### Exercise
Retype each entry exactly as written, and keep the pictures out of the copy.

### Input for this task
════════════════════

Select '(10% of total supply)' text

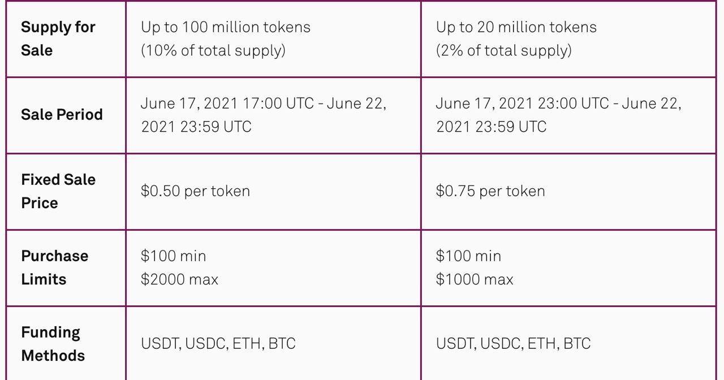coord(213,50)
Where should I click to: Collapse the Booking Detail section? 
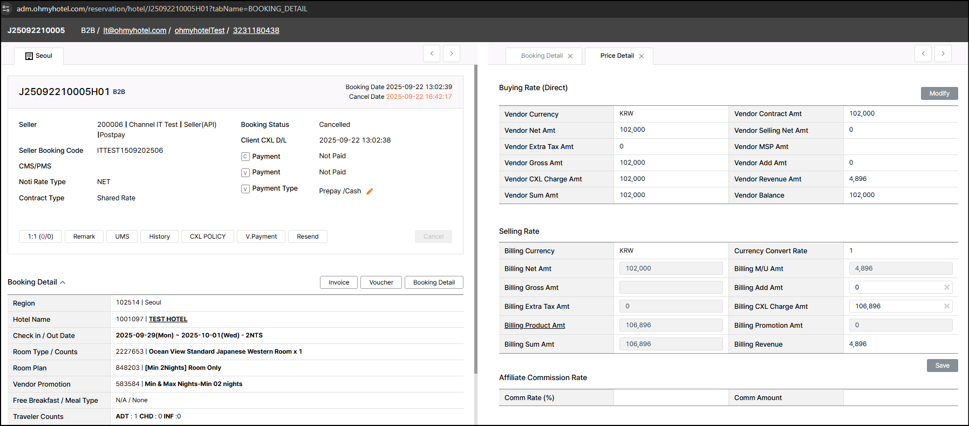point(63,282)
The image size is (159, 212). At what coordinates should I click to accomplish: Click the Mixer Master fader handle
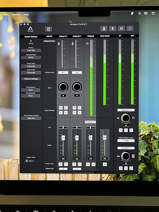(x=105, y=138)
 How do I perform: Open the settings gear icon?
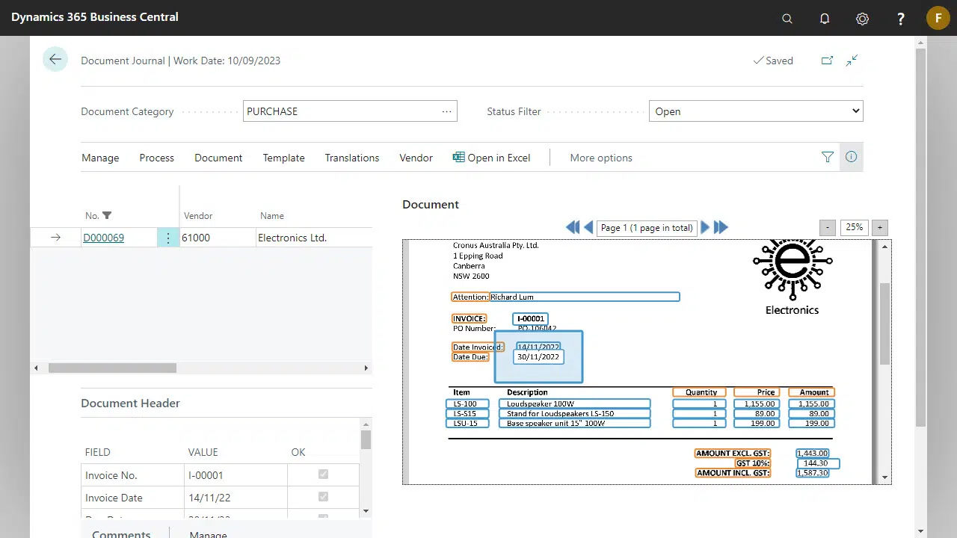[862, 19]
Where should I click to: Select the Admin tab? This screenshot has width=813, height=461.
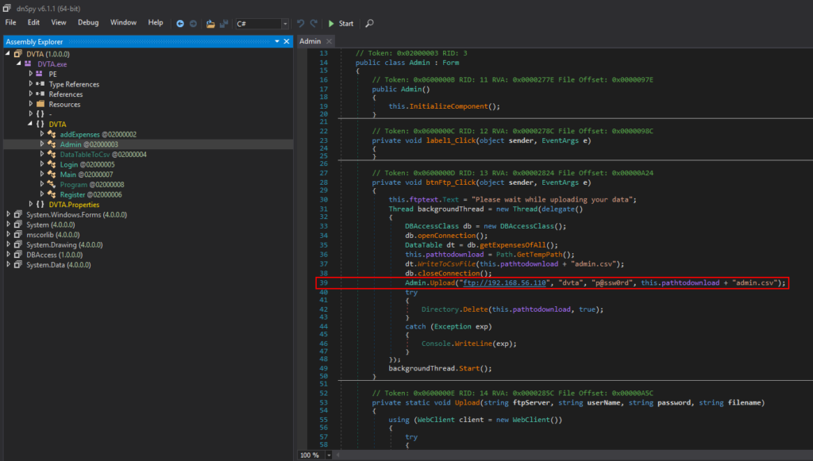(x=310, y=40)
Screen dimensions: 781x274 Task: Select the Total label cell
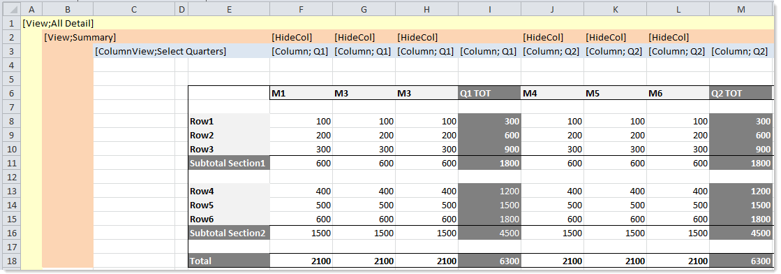coord(229,261)
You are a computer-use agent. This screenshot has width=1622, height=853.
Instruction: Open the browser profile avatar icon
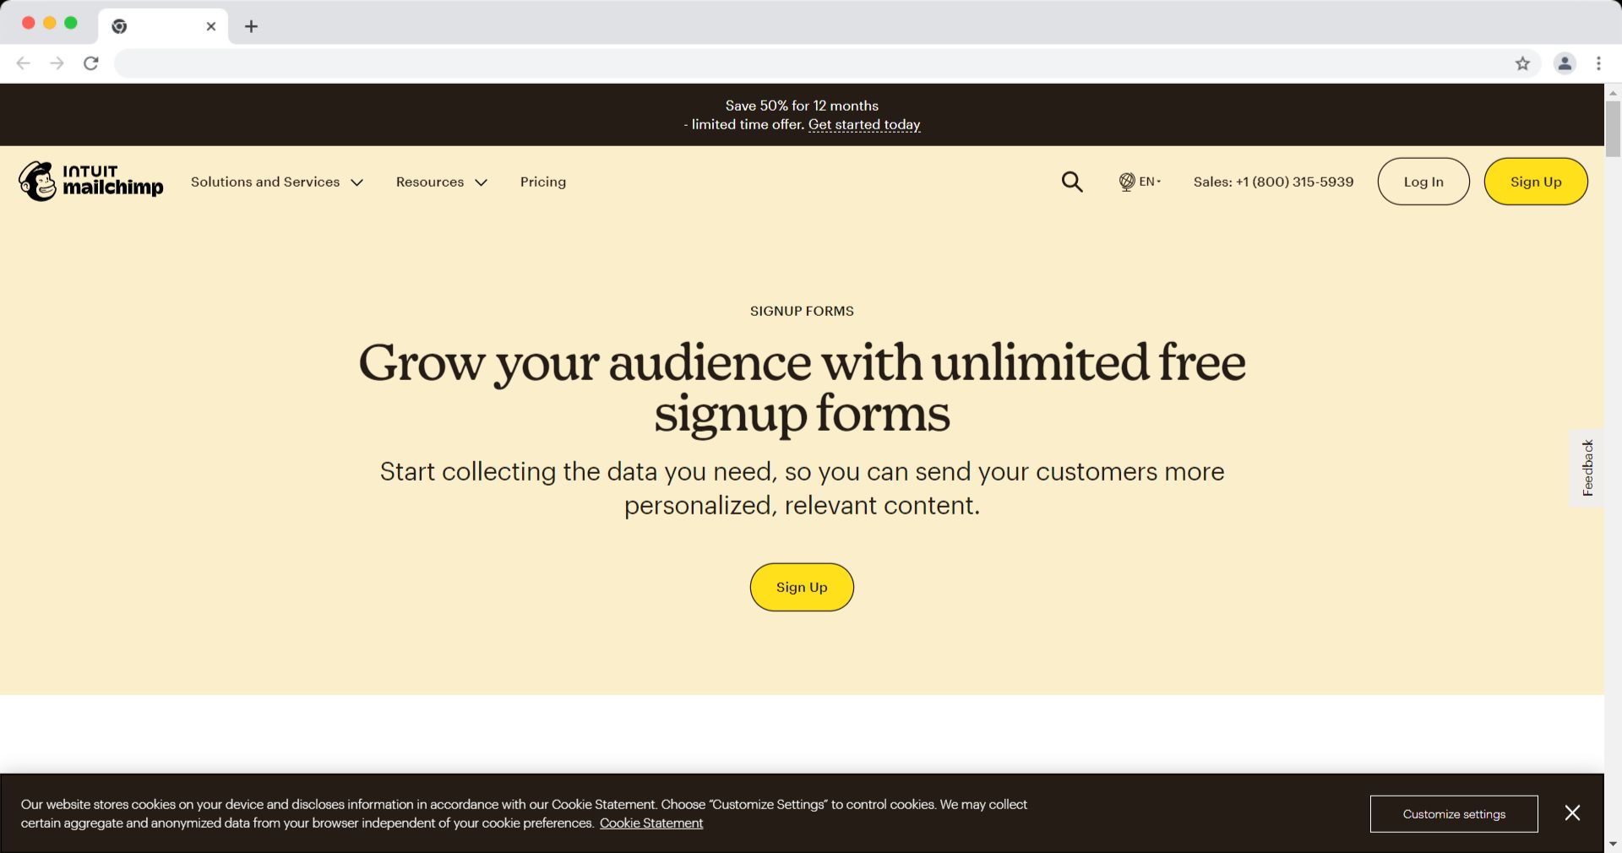pyautogui.click(x=1565, y=63)
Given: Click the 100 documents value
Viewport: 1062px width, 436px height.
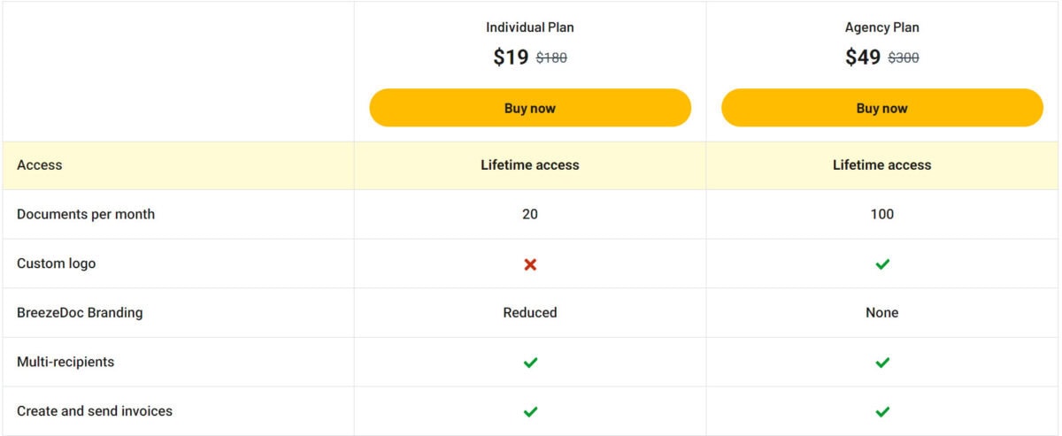Looking at the screenshot, I should [x=882, y=214].
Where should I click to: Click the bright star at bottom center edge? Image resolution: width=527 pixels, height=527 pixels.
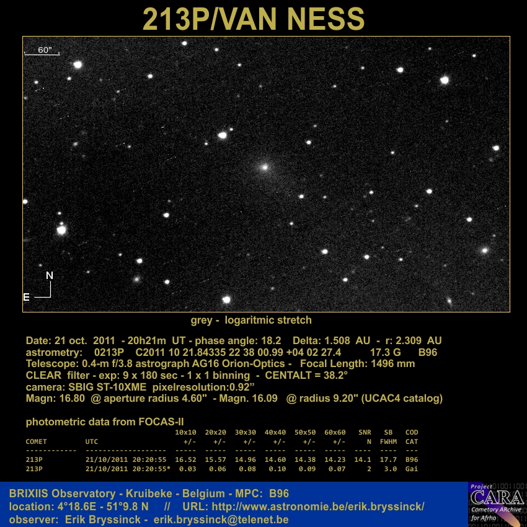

════════════════════

### Result below
Select '(10% of total supply)' text

coord(213,50)
Where should I click to: Collapse the Booking Detail section? 
point(63,282)
The image size is (159, 212). At what coordinates should I click to accomplish: Click the Mixer Master fader handle
(x=105, y=138)
 How do I perform: Open the settings gear icon?
[862, 19]
Where should I click to: Select the Admin tab? This screenshot has width=813, height=461.
(x=310, y=40)
Screen dimensions: 781x274 Task: Select the Total label cell
coord(229,261)
You are a computer-use agent. This screenshot has width=1622, height=853.
Instruction: Open the browser profile avatar icon
pyautogui.click(x=1565, y=63)
Given: Click the 100 documents value
Viewport: 1062px width, 436px height.
Looking at the screenshot, I should [x=882, y=214].
Where should I click to: Click the bright star at bottom center edge? Image resolution: width=527 pixels, height=527 pixels.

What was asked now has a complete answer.